Final
- Champion: Alejandro Davidovich Fokina
- Runner-up: Denis Istomin
- Score: 6–3, 5–7, 7–6^{(7–5)}

Events
| Singles | men | women |
| Doubles | men | women |
- ← 2018 · Liuzhou Open · 2020 →

= 2019 Liuzhou Open – Men's singles =

Radu Albot was the defending champion but chose not to defend his title.

Alejandro Davidovich Fokina won the title after defeating Denis Istomin 6–3, 5–7, 7–6^{(7–5)} in the final.

==Seeds==
All seeds receive a bye into the second round.
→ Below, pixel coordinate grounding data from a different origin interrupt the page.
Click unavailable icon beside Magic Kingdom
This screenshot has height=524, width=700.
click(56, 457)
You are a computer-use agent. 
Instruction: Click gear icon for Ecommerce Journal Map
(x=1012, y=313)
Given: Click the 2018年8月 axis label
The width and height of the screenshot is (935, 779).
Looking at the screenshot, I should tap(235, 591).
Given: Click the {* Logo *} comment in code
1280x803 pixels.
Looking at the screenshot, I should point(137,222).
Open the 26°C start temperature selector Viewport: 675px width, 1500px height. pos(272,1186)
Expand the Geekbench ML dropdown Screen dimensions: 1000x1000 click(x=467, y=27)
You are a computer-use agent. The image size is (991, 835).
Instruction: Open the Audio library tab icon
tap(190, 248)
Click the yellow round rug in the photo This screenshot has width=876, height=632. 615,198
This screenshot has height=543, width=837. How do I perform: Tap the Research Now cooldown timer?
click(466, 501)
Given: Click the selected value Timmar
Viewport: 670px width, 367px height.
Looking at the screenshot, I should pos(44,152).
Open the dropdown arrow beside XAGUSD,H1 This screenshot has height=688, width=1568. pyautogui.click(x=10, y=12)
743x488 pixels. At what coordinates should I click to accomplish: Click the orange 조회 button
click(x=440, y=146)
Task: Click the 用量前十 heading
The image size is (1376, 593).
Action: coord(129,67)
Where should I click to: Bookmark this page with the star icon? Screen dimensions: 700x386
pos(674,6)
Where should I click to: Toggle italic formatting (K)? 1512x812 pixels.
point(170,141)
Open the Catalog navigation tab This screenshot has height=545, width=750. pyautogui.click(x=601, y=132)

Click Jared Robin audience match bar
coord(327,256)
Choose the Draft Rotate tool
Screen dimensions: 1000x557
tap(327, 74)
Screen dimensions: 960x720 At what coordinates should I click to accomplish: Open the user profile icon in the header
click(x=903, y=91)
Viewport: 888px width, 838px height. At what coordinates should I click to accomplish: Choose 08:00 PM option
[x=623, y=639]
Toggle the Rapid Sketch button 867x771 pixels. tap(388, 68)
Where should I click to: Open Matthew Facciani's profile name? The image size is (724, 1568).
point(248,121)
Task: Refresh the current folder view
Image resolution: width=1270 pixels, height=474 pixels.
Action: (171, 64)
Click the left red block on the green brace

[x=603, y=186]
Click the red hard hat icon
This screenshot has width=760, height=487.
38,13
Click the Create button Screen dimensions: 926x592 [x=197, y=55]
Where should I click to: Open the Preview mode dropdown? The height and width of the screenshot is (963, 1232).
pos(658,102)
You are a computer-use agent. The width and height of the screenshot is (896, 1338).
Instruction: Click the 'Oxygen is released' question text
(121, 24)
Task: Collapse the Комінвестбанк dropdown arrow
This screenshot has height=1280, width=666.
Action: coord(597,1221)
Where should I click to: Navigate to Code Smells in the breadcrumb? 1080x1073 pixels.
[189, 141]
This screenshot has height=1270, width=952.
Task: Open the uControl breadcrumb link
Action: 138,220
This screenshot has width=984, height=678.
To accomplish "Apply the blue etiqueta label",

1. IND Prajnesh Gunneswaran (third round, withdrew)
2. ESP Alejandro Davidovich Fokina (champion)
3. TPE Jason Jung (quarterfinals)
4. TUN Malek Jaziri (third round)
5. CAN Steven Diez (third round)
6. ESP Enrique López Pérez (second round)
7. SRB Danilo Petrović (semifinals, retired)
8. USA Christopher Eubanks (third round)
9. UZB Denis Istomin (final)
10. EGY Mohamed Safwat (second round)
11. CHN Bai Yan (second round)
12. POR Frederico Ferreira Silva (third round)
13. RUS Roman Safiullin (third round)
14. CHN Li Zhe (quarterfinals)
15. TPE Wu Tung-lin (quarterfinals)
16. KOR Lee Duck-hee (second round)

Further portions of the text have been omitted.